I can't speak to this, I know my water is warm, and he almost never gets in his since its too cold.


Maybe it's all in my head, but I'm very glad I got the darker color liner!
 

pastypique

Member
May 8, 2007
8
Southwest Ontario
Maybe it's all in my head, but I'm very glad I got the darker color liner!
It's not all in your head...while my pool was filling with cold water from the hose (municipal water supply), the dark liner walls were considerably warm in the midday sun and the water in the pool was around 78 degrees. This was at the 11,000 gallon mark in a 23,000 gallon in-ground vinyl pool. Perhaps any color liner would have been warm with direct sunlight striking it but I strongly suspect that the dark liner absorbs more heat radiation and releases it back into the water.
 

chem geek

TFP Expert
LifeTime Supporter
Mar 28, 2007
12,083
San Rafael, CA USA
There is very little difference between a set of (black) solar panels that absorb 80+ % of the sun's energy and convert it to heat transferred to the water vs. a dark pool surface.
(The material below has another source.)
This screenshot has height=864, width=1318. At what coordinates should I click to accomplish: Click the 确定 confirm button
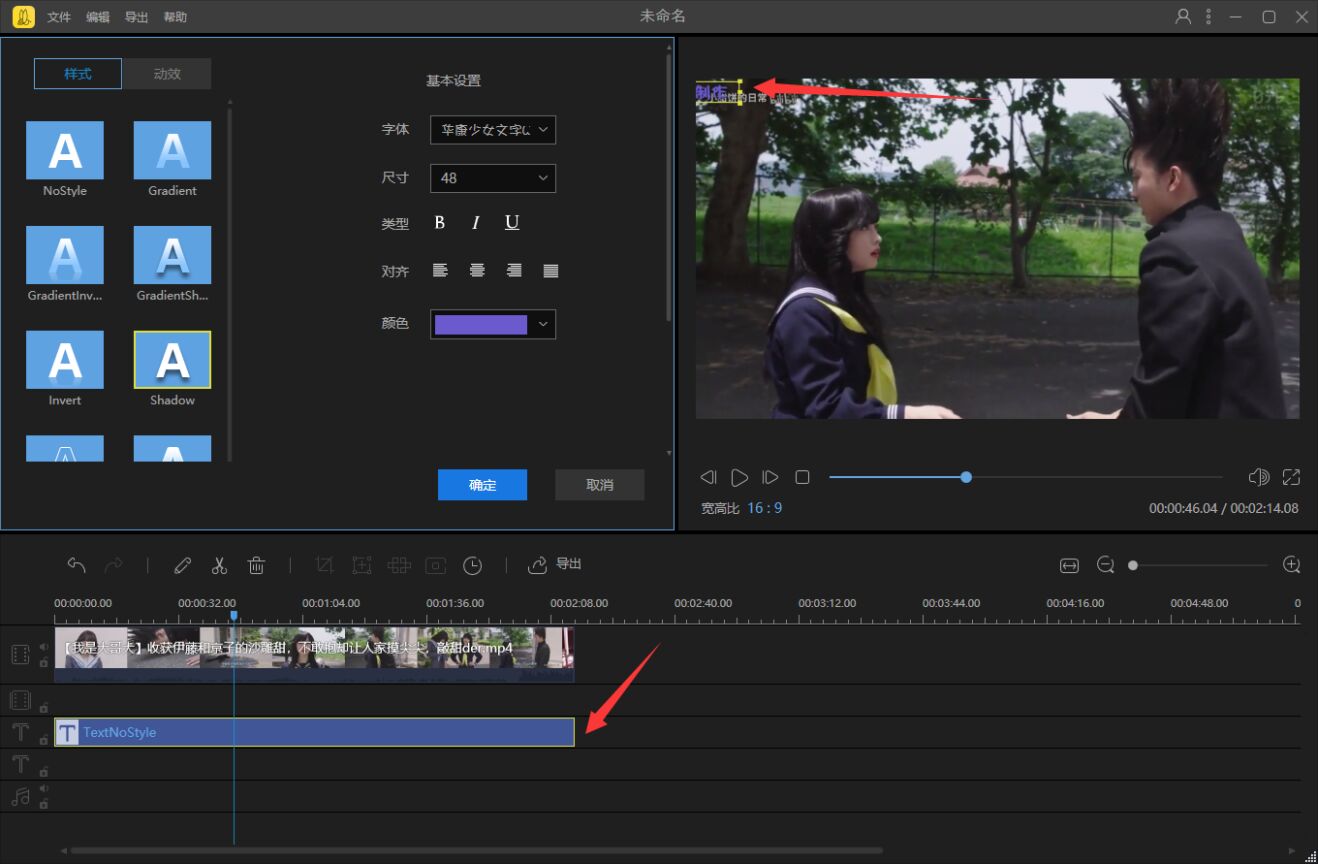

If water did not directly absorb the sun's energy, then the two scenarios would be the same (assuming the same surface area and sun exposure for both). So large temperature gains would be theoretically possible.
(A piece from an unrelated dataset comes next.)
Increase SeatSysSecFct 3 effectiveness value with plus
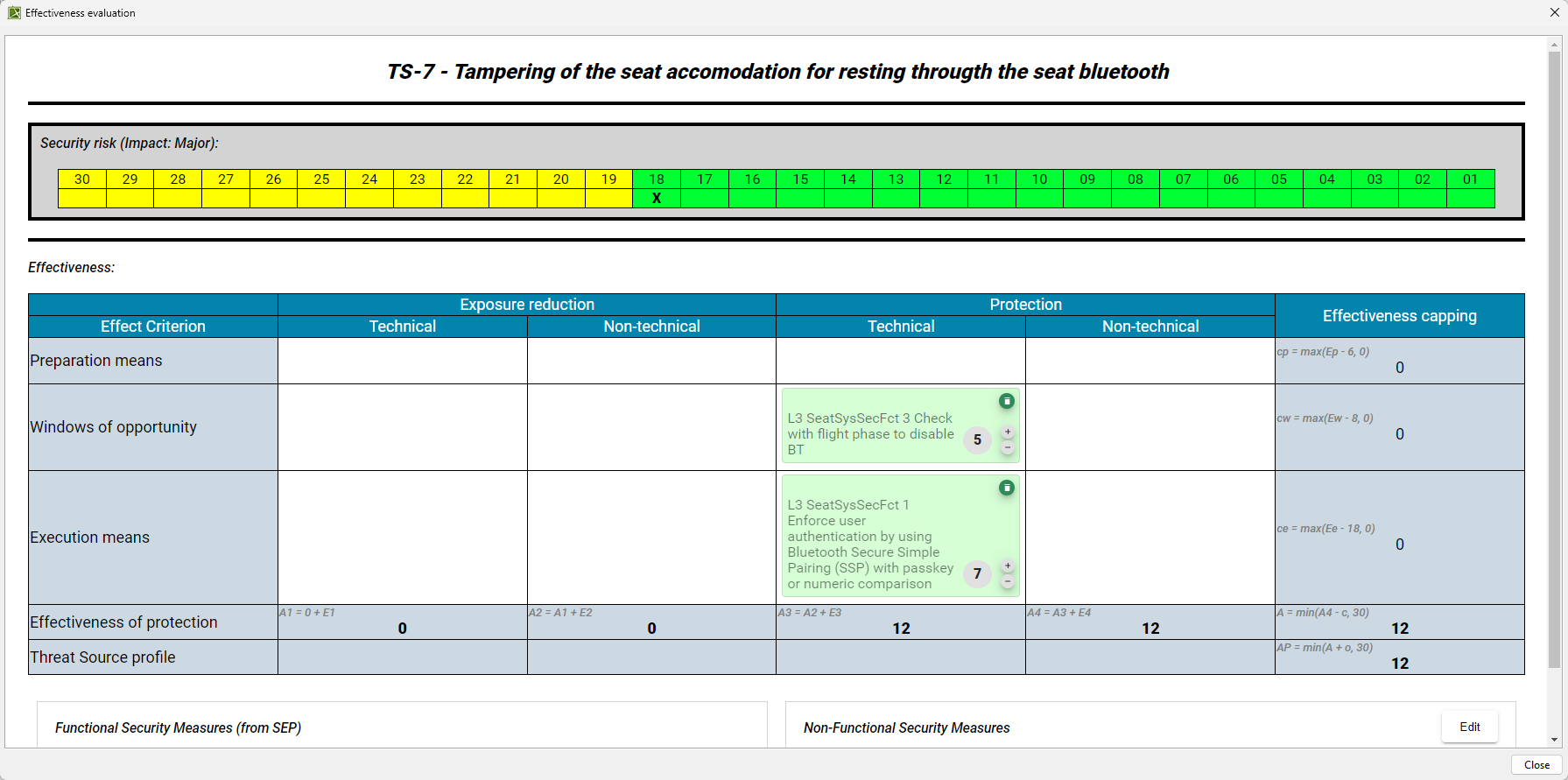 tap(1008, 432)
The main reason that the above scenario isn't seen quite so dramatically is that the pool water absorbs some of the sun's energy itself so even a pool with a light surface often gains in temperature when exposed to the sun. Of course, this is counteracted by losses from evaporation which depends on wind, among other things. So the black surface does not get the full amount of sun so the "difference" between the two pool scenarios isn't as dramatic.

The ideal pool surface for gaining heat would be a perfect black that absorbs the broadest spectrum of light possible and is also a good insulator (or has an insulator underneath it) so that the heat is conducted primarily to the pool water. Decent circulation is also important so that the bulk of the pool water is heated and not just warmed at the bottom of the pool.